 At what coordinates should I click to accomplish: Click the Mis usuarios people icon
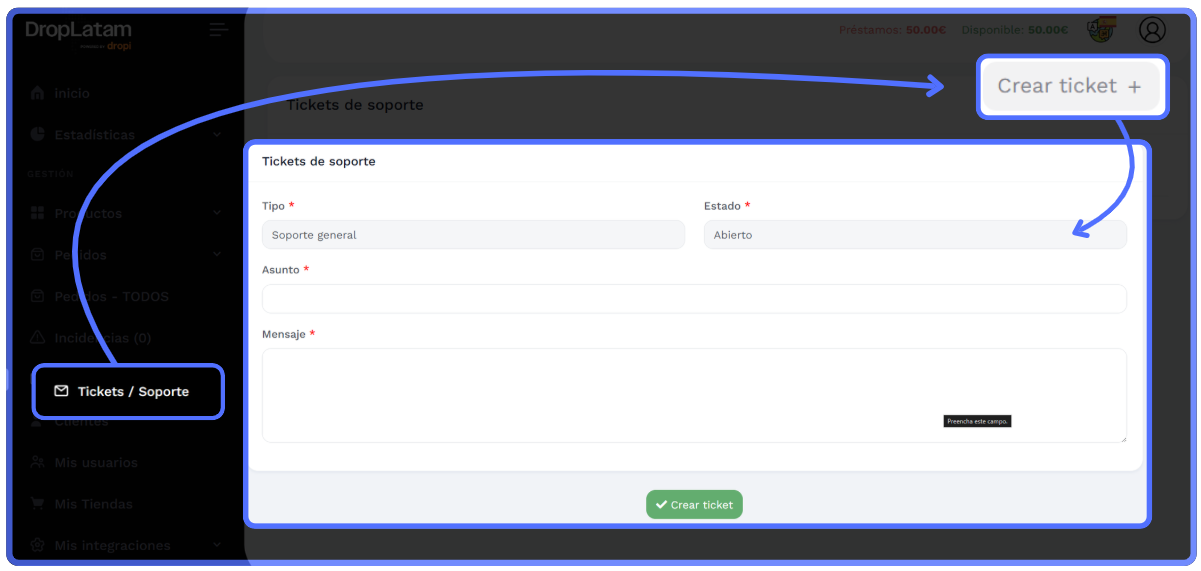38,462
* * *
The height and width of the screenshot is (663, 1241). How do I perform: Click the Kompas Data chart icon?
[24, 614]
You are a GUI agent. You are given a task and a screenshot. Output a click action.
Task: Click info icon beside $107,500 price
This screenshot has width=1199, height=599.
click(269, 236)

> _Task goal_
Copy the records starting at the line that contains "The height and" and ending after the line that contains "click(269, 236)", adding 45 to each coordinate in the answers.

> _Exercise output_
The height and width of the screenshot is (663, 1241). How do I perform: Click the Kompas Data chart icon?
[69, 659]
You are a GUI agent. You are given a task and a screenshot. Output a click action.
Task: Click info icon beside $107,500 price
This screenshot has width=1199, height=599.
click(314, 281)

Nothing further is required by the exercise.